[Collected data entries]
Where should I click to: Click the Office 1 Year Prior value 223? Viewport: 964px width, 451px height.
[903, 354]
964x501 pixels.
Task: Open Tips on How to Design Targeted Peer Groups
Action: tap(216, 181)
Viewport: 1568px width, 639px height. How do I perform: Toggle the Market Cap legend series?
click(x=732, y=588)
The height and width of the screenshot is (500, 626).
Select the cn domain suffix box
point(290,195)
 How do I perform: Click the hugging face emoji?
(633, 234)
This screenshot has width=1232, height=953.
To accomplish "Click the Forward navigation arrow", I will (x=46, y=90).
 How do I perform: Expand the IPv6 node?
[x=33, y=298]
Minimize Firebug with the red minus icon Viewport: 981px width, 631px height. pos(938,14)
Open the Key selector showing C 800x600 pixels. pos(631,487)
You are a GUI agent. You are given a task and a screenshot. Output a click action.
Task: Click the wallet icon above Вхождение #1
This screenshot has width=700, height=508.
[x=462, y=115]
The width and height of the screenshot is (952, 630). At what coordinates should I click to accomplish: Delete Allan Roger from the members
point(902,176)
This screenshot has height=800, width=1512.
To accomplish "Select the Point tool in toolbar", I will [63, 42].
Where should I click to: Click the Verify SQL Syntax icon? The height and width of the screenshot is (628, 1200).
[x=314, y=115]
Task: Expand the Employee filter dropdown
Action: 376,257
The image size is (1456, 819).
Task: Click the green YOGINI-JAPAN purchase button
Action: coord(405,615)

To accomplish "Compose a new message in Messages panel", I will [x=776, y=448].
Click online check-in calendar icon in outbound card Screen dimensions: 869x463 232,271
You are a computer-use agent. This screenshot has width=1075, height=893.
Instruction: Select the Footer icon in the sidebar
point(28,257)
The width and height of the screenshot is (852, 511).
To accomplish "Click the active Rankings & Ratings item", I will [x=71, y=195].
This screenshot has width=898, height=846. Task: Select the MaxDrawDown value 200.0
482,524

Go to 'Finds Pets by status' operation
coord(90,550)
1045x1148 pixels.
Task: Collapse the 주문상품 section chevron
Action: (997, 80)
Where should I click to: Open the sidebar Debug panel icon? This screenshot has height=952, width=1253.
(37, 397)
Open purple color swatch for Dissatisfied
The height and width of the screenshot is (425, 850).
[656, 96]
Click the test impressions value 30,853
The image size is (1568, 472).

**ACTIVITY:**
Please copy out each line of the data in which the word "will" occurs.

**ANSWER TO THIS PROBLEM:**
To accomplish "Click the Forward navigation arrow", I will (x=46, y=90).
To accomplish "Select the Point tool in toolbar", I will [63, 42].
To accomplish "Compose a new message in Messages panel", I will [x=776, y=448].
To accomplish "Click the active Rankings & Ratings item", I will [x=71, y=195].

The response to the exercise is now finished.